--- Begin ---
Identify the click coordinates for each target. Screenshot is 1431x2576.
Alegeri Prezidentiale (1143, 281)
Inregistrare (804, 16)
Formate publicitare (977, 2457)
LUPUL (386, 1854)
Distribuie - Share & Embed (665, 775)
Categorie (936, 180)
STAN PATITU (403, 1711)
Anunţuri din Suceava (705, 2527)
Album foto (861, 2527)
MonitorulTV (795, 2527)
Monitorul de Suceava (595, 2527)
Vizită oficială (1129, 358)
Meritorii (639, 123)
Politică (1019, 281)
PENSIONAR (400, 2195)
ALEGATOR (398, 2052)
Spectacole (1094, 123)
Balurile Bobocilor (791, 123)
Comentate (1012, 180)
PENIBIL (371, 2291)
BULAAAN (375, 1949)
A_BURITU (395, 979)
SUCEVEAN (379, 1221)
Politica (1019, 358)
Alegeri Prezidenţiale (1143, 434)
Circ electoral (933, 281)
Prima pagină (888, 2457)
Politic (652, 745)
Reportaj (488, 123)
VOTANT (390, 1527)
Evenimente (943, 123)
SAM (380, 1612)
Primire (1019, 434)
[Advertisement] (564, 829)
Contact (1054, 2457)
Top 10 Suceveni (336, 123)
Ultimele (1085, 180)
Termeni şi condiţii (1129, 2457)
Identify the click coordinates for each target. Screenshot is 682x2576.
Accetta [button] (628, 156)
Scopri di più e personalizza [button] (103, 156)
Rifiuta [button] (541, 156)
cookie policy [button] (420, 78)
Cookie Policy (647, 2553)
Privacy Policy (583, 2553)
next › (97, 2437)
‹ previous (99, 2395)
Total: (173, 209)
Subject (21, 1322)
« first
--- End ---
Give all the records again, swapping every "button" for "control" and leaving everything else unchanged.

▶ _Result of this exercise_:
Identify the click coordinates for each target. Screenshot is 1431x2576.
Alegeri Prezidentiale (1143, 281)
Inregistrare (804, 16)
Formate publicitare (977, 2457)
LUPUL (386, 1854)
Distribuie - Share & Embed (665, 775)
Categorie (936, 180)
STAN PATITU (403, 1711)
Anunţuri din Suceava (705, 2527)
Album foto (861, 2527)
MonitorulTV (795, 2527)
Monitorul de Suceava (595, 2527)
Vizită oficială (1129, 358)
Meritorii (639, 123)
Politică (1019, 281)
PENSIONAR (400, 2195)
ALEGATOR (398, 2052)
Spectacole (1094, 123)
Balurile Bobocilor (791, 123)
Comentate (1012, 180)
PENIBIL (371, 2291)
BULAAAN (375, 1949)
A_BURITU (395, 979)
SUCEVEAN (379, 1221)
Politica (1019, 358)
Alegeri Prezidenţiale (1143, 434)
Circ electoral (933, 281)
Prima pagină (888, 2457)
Politic (652, 745)
Reportaj (488, 123)
VOTANT (390, 1527)
Evenimente (943, 123)
SAM (380, 1612)
Primire (1019, 434)
[Advertisement] (564, 829)
Contact (1054, 2457)
Top 10 Suceveni (336, 123)
Ultimele (1085, 180)
Termeni şi condiţii (1129, 2457)
Identify the click coordinates for each target. Screenshot is 682x2576.
Accetta [control] (628, 156)
Scopri di più e personalizza [control] (103, 156)
Rifiuta [control] (541, 156)
cookie policy [control] (420, 78)
Cookie Policy (647, 2553)
Privacy Policy (583, 2553)
next › (97, 2437)
‹ previous (99, 2395)
Total: (173, 209)
Subject (21, 1322)
« first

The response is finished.